++++ Extract ++++

From Alaska to New Jersey, an increasing number of states have passed laws that allow pet owners to set up trusts to provide for their companion animals. Much like a living trust, a pet trust is a legal document that allows you to control how your pet will be cared for in the event of your death. Given the significant bond pet owners feel toward their pets, this type of trust is an invaluable way to provide your pet with protection.
It's important to note that the laws concerning pet trusts can differ from state to state. The following states have adopted some version of the Uniform Probate Code's law on animal trusts: Alaska, Arizona, Arkansas, California, Colorado, District of Columbia, Florida, Idaho, Illinois, Iowa, Kansas, Maine, Michigan, Missouri, Montana, Nebraska, Nevada, New Hampshire, New Jersey, New Mexico, New York, North Carolina, Oregon, Rhode Island, Tennessee, Texas, Utah, Washington, and Wyoming.
However, even if you do not live in a state with specific laws governing pet trusts, there are a few basics that may still allow you to provide for your pet. Most importantly, money should never be left directly to a pet in a will or a trust. While you may consider your pet to be a beloved member of your family, U.S. laws generally regard pets as property. As property, pets cannot directly receive money or property as beneficiaries can.
In a pet trust, as with any trust, a beneficiary must be named. Simply, a pet trust should specify a human beneficiary to act as a caretaker for the pet. This choice is one of the most important in setting up a pet trust, since the beneficiary will handle all future daily care for your pet.
Under a trust, the caretaker, or human beneficiary, will be supervised by a trustee. A trustee is someone you select to distribute money and property to your pet's caretaker. The trustee handles the financial matters; however, the trustee also may be designated the responsibility of monitoring the health and welfare of your pet. You may want to designate a second choice.
In order to create a viable trust, you must designate or set aside a certain amount of money or property which will be used for the care for your pet. Consider how much you currently spend on your pet's care and medical expenses to decide what standard of care you wish to provide for financially. This decision may depend on your pet's life expectancy and even the size of your estate. The trust property may also provide a stipend to pay the caretaker and trustee for their services.
You may also wish to consider specifying how the money will be dispersed to cover the daily standard of care you want to provide for your pet. You should provide instruction on as many details as you can. From favorite foods and sleeping arrangements to medical prescriptions, any special needs your pet may have should be detailed so that the caretaker you have selected can easily manage the transition. By providing specific instructions, you can help ensure that your pet will be cared for—according to your wishes—for the rest of its lifetime.
Pet trusts can be created in a last will or living trust so you can specify your wishes for all your loved ones—even the furry ones.

++++ Recorded data ++++

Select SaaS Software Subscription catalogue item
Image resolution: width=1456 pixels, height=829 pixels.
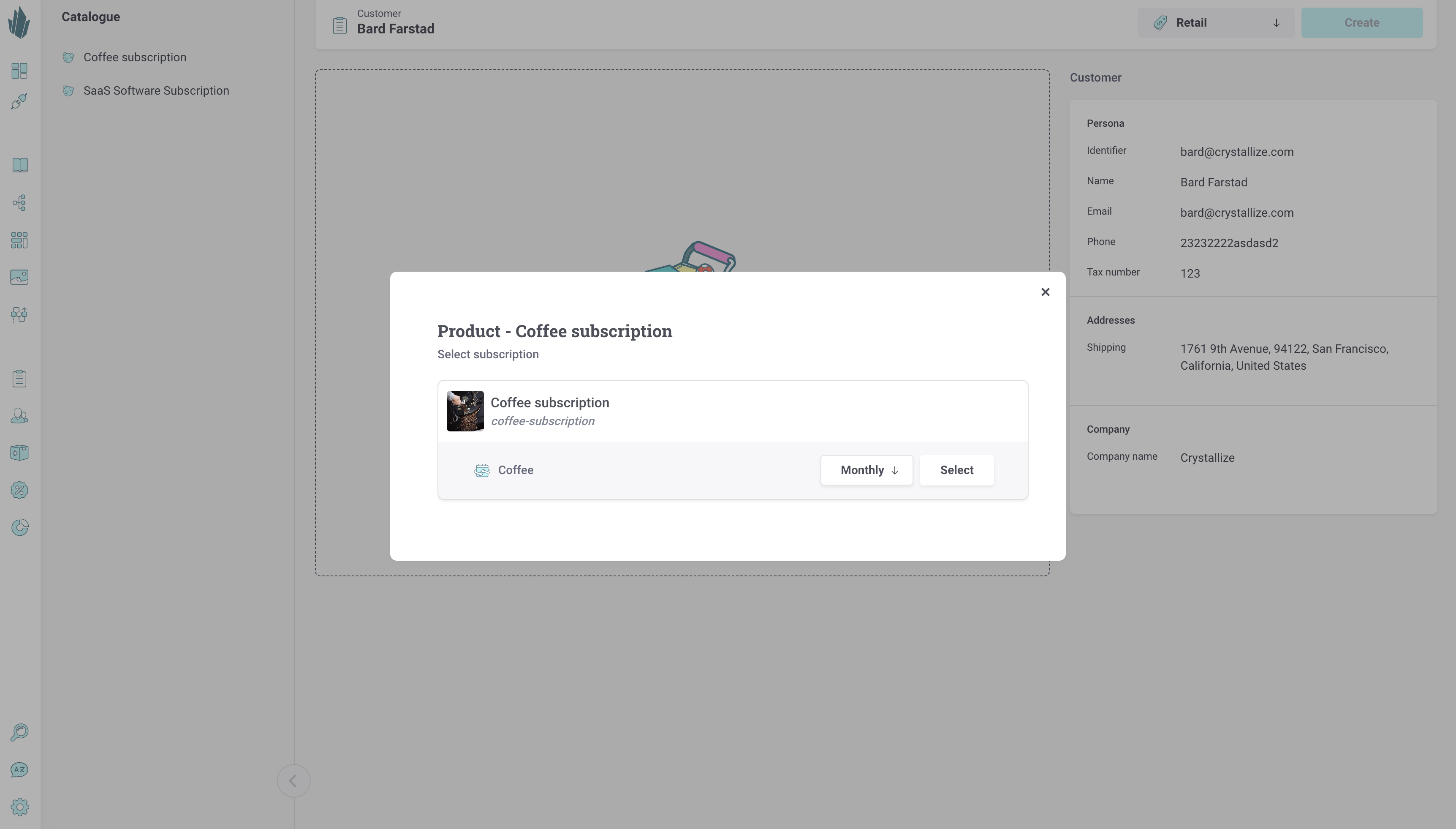click(156, 91)
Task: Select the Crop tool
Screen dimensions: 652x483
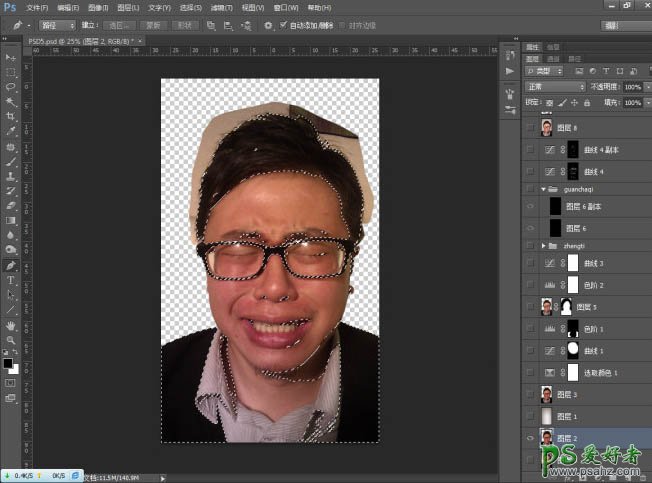Action: click(x=11, y=116)

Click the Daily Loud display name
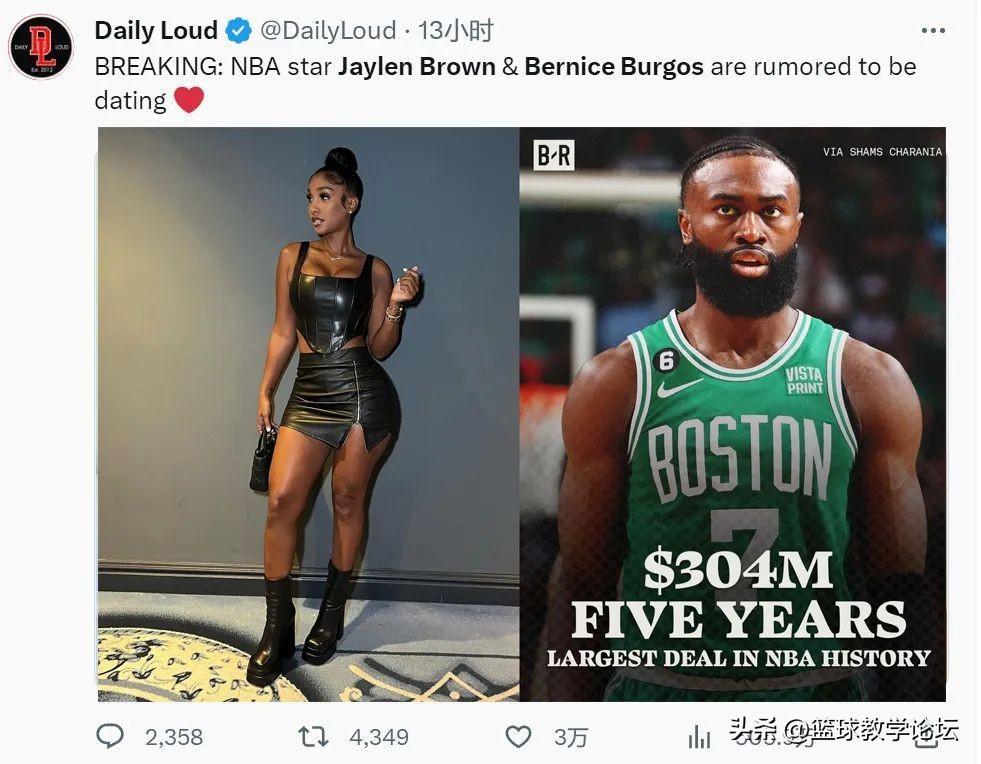156,30
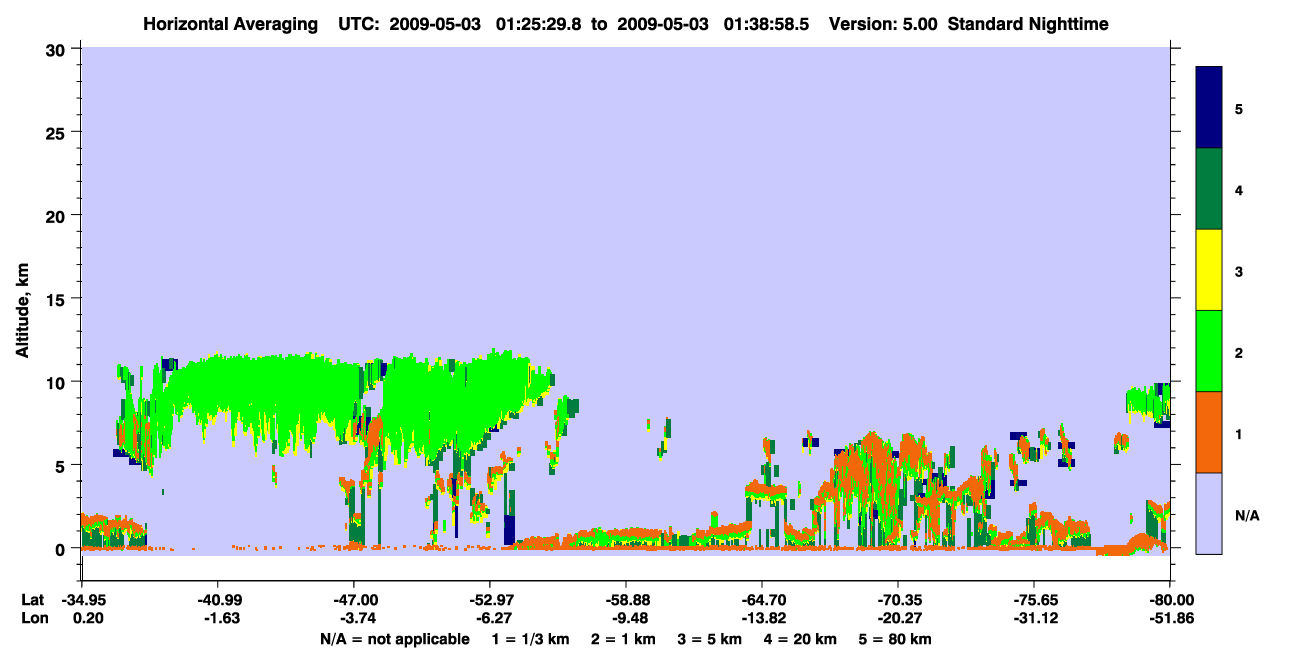The image size is (1300, 667).
Task: Click the Altitude, km axis label
Action: tap(22, 297)
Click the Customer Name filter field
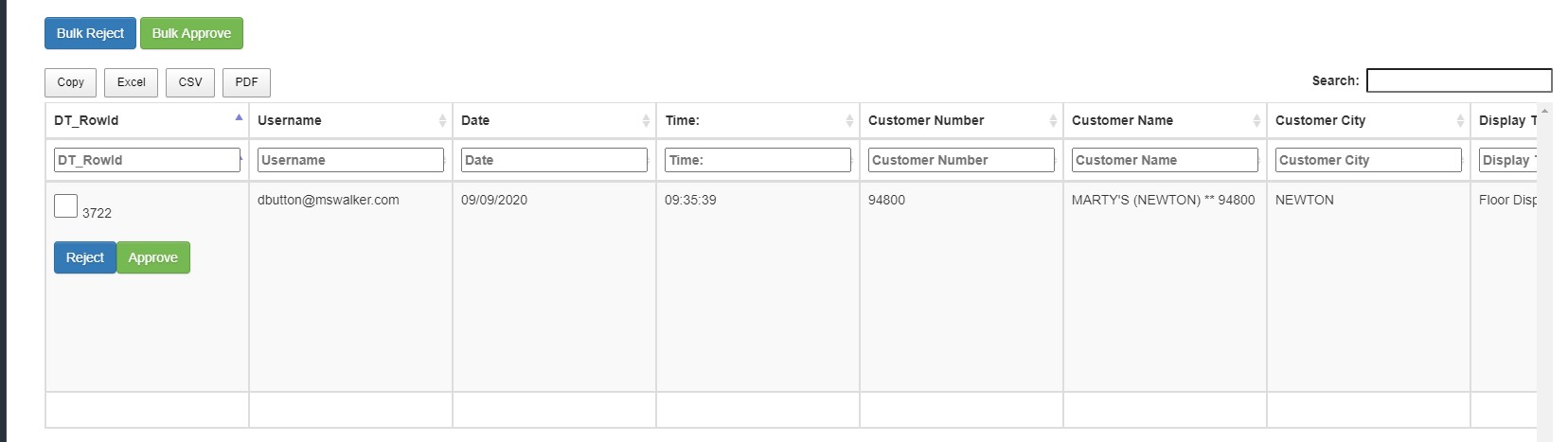Image resolution: width=1568 pixels, height=442 pixels. (1165, 160)
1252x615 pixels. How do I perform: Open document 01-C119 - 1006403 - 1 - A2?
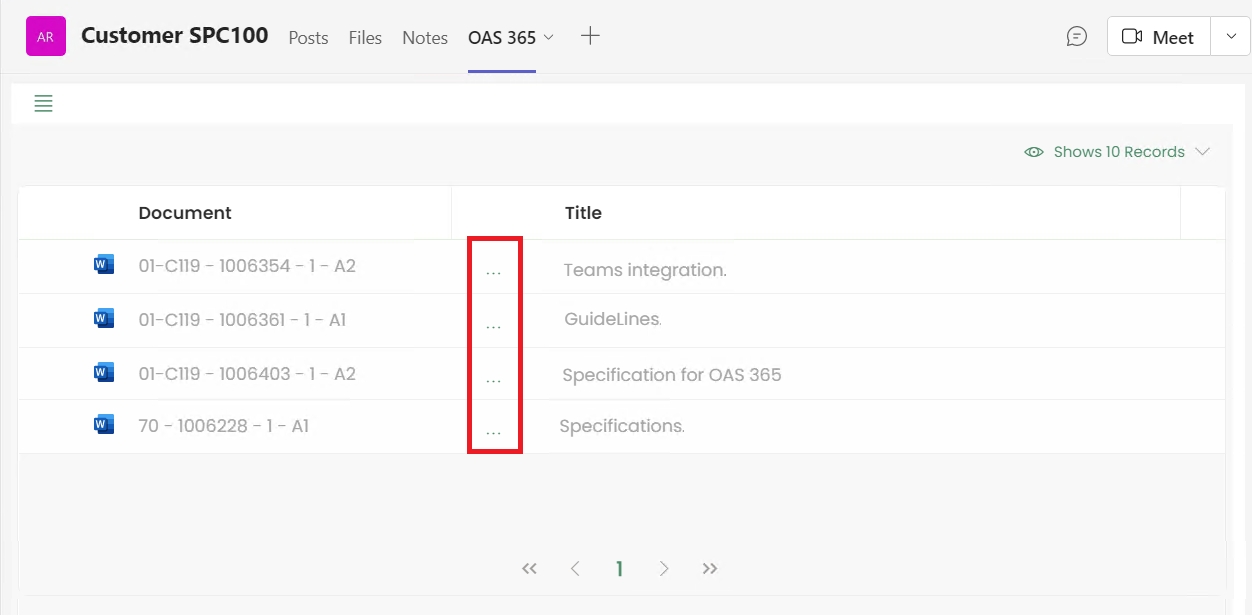[x=247, y=374]
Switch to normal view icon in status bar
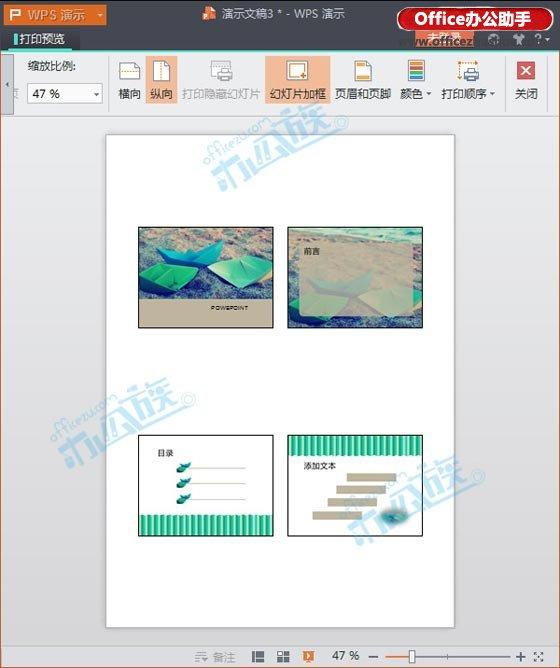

++++

### Prompt
Return the stretch from "In a pet trust, as" through "a second choice." in the pet trust article, copied word for word. Please rely on the pet trust article alone.

### Reply
In a pet trust, as with any trust, a beneficiary must be named. Simply, a pet trust should specify a human beneficiary to act as a caretaker for the pet. This choice is one of the most important in setting up a pet trust, since the beneficiary will handle all future daily care for your pet.
Under a trust, the caretaker, or human beneficiary, will be supervised by a trustee. A trustee is someone you select to distribute money and property to your pet's caretaker. The trustee handles the financial matters; however, the trustee also may be designated the responsibility of monitoring the health and welfare of your pet. You may want to designate a second choice.